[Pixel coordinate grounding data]
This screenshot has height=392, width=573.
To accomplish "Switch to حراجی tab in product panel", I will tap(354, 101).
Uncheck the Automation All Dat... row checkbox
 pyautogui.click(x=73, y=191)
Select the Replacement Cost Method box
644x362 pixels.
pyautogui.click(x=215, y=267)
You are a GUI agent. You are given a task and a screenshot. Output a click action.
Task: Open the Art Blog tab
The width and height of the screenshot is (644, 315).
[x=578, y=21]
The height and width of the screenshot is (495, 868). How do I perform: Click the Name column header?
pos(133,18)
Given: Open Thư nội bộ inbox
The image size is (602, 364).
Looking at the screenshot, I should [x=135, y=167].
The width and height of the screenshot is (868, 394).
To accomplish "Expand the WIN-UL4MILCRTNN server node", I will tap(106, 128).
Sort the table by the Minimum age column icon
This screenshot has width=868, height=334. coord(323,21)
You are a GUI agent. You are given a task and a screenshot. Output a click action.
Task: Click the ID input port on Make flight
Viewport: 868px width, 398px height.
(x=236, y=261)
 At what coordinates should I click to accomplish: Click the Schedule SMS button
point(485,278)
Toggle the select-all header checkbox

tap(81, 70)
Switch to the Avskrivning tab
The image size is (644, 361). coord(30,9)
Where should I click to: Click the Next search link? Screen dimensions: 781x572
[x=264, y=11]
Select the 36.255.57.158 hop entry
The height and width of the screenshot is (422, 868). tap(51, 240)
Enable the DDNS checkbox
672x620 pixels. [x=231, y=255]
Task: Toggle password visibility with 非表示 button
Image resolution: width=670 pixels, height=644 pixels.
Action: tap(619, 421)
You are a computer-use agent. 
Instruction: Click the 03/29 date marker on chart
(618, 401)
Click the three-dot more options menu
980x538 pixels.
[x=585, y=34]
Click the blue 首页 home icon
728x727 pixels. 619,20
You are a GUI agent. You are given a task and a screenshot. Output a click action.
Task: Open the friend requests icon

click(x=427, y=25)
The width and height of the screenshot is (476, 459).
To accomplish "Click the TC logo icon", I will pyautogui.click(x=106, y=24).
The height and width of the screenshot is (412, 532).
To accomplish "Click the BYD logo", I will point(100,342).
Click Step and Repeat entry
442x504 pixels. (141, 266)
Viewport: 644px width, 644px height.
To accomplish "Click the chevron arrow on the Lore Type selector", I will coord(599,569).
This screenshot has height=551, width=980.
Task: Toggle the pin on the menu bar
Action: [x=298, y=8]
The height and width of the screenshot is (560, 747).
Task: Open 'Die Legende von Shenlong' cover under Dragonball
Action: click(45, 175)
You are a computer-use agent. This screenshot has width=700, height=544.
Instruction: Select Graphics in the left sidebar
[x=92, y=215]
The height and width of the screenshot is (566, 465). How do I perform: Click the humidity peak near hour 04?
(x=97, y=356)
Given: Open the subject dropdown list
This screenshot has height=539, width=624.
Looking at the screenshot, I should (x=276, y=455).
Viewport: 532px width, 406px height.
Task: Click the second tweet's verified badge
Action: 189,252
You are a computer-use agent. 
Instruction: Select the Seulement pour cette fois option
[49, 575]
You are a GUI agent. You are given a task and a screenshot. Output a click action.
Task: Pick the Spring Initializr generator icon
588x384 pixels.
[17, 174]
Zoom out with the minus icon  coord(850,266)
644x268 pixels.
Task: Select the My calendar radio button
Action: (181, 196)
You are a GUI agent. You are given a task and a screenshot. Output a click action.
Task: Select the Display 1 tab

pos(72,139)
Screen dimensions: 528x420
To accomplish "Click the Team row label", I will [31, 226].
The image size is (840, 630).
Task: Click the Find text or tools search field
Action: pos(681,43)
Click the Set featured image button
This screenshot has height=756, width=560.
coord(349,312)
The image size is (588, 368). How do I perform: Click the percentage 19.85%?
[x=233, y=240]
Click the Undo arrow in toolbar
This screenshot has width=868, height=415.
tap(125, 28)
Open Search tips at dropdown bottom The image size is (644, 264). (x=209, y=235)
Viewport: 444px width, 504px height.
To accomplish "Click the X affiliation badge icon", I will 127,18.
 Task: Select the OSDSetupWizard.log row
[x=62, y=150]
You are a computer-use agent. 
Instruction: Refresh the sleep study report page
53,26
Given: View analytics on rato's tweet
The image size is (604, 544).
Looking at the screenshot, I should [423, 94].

(Your task): An exact repeat of the lines from the one containing "The image size is (588, 368)." through the final line of the entries is the whole answer.

(Answer section):
The image size is (588, 368). How do I perform: Click the percentage 19.85%?
[x=233, y=240]
Click the Undo arrow in toolbar
This screenshot has width=868, height=415.
tap(125, 28)
Open Search tips at dropdown bottom The image size is (644, 264). (x=209, y=235)
Viewport: 444px width, 504px height.
To accomplish "Click the X affiliation badge icon", I will 127,18.
 Task: Select the OSDSetupWizard.log row
[x=62, y=150]
You are a computer-use agent. 
Instruction: Refresh the sleep study report page
53,26
Given: View analytics on rato's tweet
The image size is (604, 544).
Looking at the screenshot, I should [423, 94].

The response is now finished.